• Directions for this task
Having located the line with "The width and", repeat it and all remaining lines of the records exactly. Pictures do not belong in the answer.

• Material for this exercise
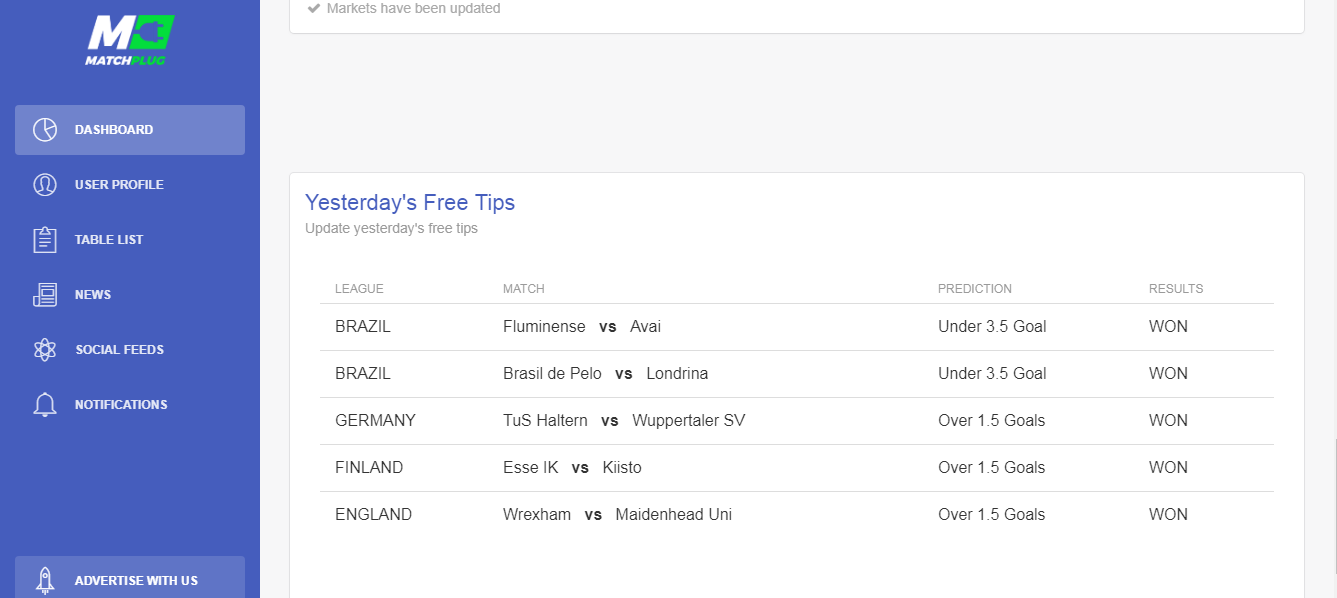This screenshot has width=1337, height=598.
Task: Click the PREDICTION column header
Action: (x=975, y=289)
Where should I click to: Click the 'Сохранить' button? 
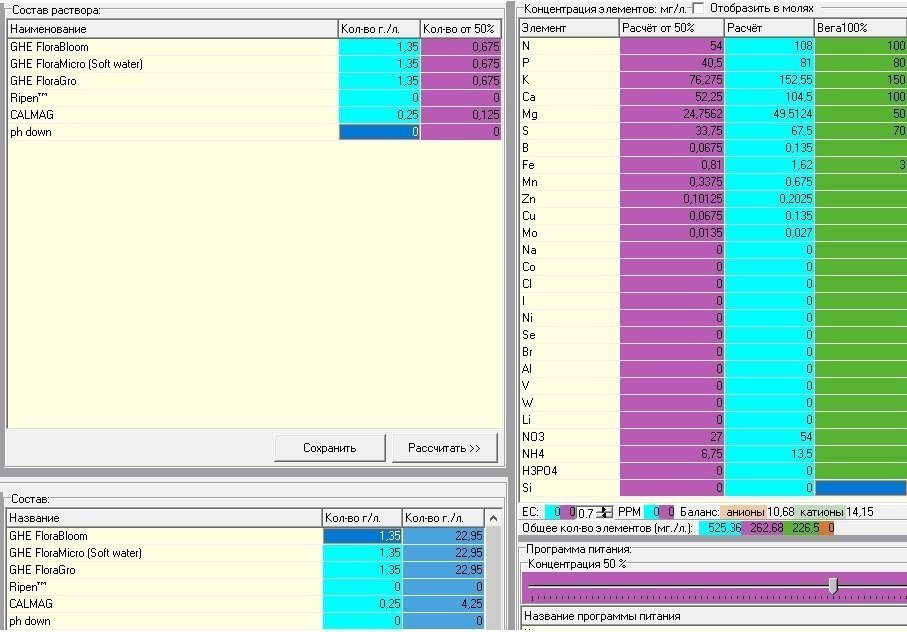click(329, 448)
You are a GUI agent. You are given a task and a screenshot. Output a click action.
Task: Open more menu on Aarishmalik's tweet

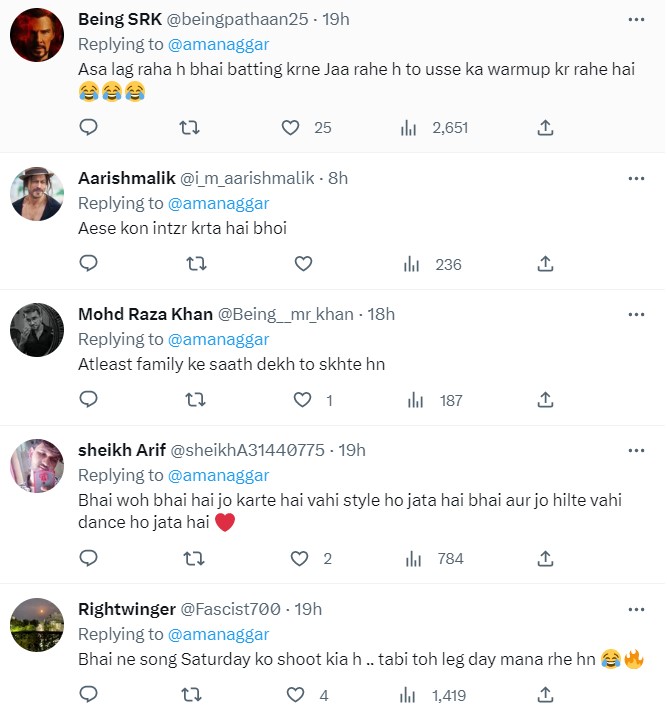[636, 178]
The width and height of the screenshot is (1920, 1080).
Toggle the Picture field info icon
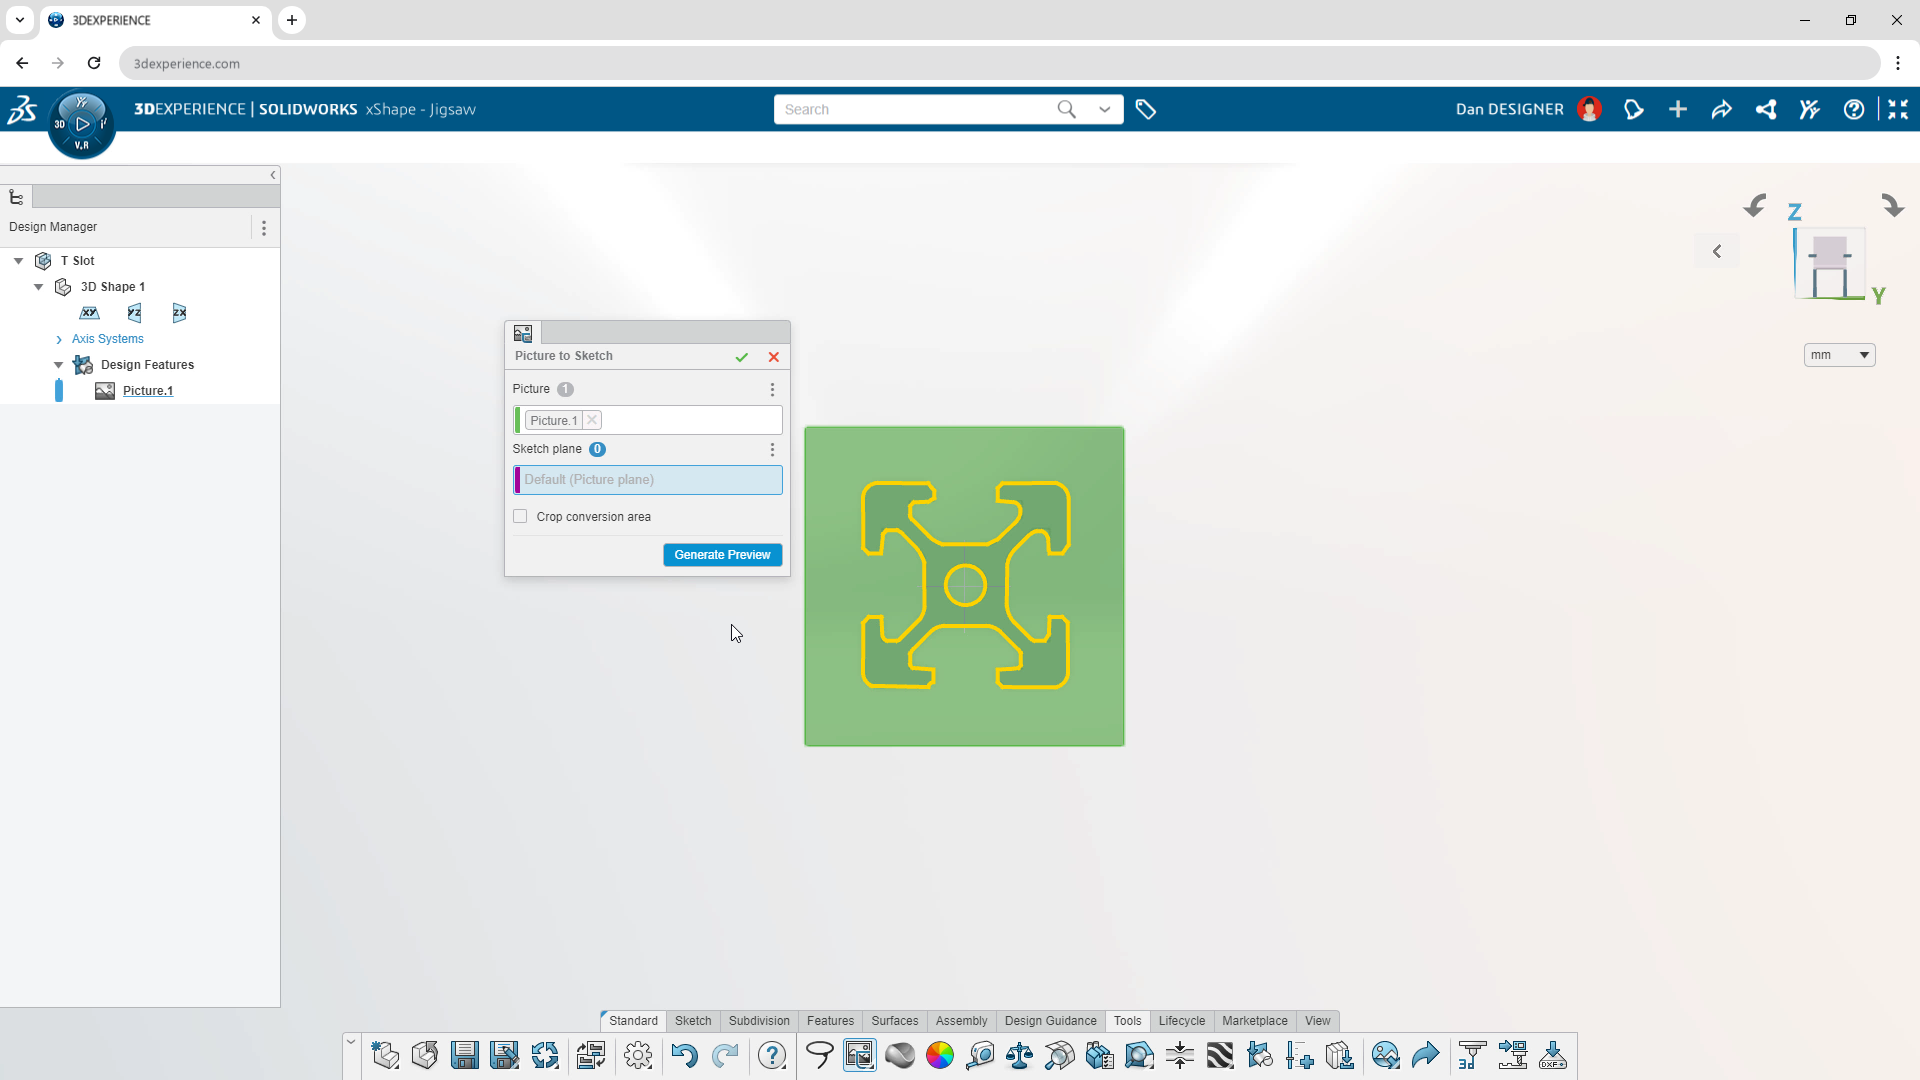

• Exercise result
The width and height of the screenshot is (1920, 1080).
Toggle the Picture field info icon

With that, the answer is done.